*Task input*.
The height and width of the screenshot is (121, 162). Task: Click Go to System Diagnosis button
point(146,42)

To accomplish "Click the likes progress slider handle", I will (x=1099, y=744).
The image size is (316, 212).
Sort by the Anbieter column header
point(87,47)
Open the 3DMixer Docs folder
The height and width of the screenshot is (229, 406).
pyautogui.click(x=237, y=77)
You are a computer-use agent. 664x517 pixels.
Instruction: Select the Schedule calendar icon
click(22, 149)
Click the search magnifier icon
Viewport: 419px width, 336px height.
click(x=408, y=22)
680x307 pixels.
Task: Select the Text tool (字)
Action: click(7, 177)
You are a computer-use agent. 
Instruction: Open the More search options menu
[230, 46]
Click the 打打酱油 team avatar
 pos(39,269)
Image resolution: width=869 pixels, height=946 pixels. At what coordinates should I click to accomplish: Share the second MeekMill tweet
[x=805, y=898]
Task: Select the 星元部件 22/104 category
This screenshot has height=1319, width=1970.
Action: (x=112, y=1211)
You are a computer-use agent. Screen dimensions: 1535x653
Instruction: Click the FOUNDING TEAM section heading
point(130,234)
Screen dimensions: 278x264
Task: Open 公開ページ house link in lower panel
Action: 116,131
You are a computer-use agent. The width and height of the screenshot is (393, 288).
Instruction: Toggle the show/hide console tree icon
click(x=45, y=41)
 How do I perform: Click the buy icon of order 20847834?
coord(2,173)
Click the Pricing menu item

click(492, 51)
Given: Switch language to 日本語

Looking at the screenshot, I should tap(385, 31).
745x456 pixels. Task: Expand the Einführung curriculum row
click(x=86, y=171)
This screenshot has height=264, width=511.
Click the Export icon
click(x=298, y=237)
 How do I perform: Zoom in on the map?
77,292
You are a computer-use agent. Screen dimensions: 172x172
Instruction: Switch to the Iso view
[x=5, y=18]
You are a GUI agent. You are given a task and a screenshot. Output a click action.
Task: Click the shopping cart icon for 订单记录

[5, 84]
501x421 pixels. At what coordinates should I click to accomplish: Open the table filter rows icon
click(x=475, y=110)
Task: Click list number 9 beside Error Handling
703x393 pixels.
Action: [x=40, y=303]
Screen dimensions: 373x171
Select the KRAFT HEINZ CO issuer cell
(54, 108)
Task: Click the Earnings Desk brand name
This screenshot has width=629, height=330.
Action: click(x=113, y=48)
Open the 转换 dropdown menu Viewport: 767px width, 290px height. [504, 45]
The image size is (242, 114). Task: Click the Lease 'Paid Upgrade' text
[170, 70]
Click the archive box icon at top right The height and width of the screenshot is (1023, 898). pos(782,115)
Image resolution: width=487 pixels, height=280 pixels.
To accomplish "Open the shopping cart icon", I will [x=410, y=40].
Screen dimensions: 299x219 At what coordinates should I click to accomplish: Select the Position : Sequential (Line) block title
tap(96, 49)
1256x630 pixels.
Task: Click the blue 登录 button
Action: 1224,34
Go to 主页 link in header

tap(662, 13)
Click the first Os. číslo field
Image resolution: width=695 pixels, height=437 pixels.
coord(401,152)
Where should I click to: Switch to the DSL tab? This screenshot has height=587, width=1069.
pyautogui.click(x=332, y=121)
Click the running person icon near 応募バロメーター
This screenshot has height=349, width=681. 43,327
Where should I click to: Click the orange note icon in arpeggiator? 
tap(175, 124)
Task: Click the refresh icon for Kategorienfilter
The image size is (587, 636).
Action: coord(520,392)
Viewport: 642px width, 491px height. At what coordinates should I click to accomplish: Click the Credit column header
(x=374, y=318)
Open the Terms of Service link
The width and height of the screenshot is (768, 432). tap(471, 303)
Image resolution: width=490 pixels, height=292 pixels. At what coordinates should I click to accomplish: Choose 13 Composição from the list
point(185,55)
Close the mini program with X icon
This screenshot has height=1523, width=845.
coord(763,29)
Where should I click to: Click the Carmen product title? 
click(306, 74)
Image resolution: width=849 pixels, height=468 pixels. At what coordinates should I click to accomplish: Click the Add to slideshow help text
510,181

*What the task asks*. Pull out every line above that holds the word "will".

*Response for this exercise*.
To accomplish "Click the likes progress slider handle", I will (x=1099, y=744).
To accomplish "Open the shopping cart icon", I will [x=410, y=40].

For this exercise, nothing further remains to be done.